Your instructions ▸
Everything from the line holding "You are a GUI" through the final line of the records is to be transcribed exactly, except pictures, and nothing beyond that.

Data for this task ▸

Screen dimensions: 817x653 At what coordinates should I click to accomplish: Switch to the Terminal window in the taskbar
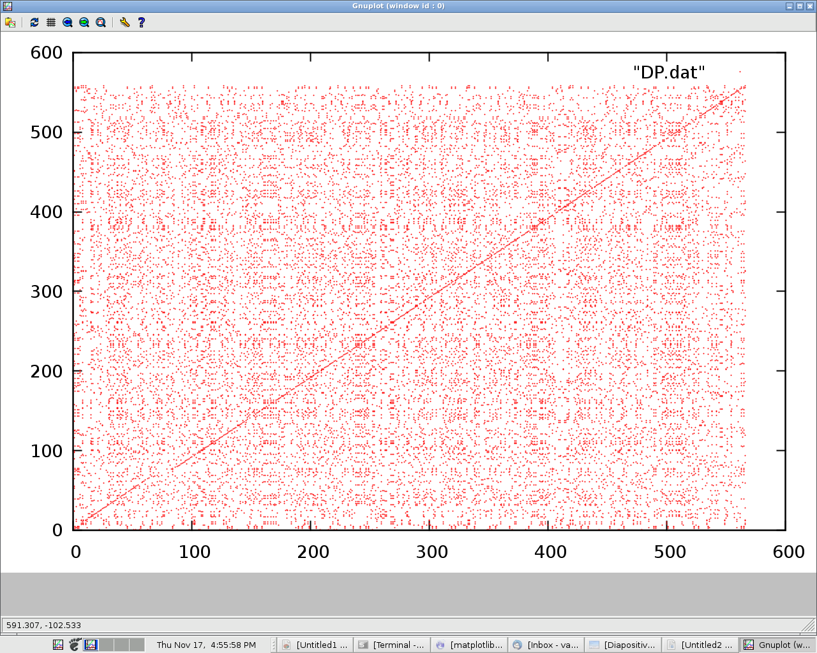(392, 644)
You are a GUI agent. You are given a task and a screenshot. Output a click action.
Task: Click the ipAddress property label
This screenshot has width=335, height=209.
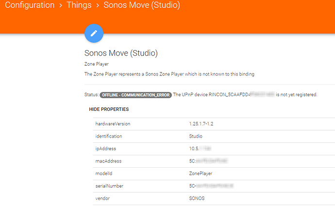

Answer space ▸
You are a GUI agent. You are given a task and a screenshot. Output a click action.
Task: Click the ipAddress property label
This screenshot has width=335, height=209.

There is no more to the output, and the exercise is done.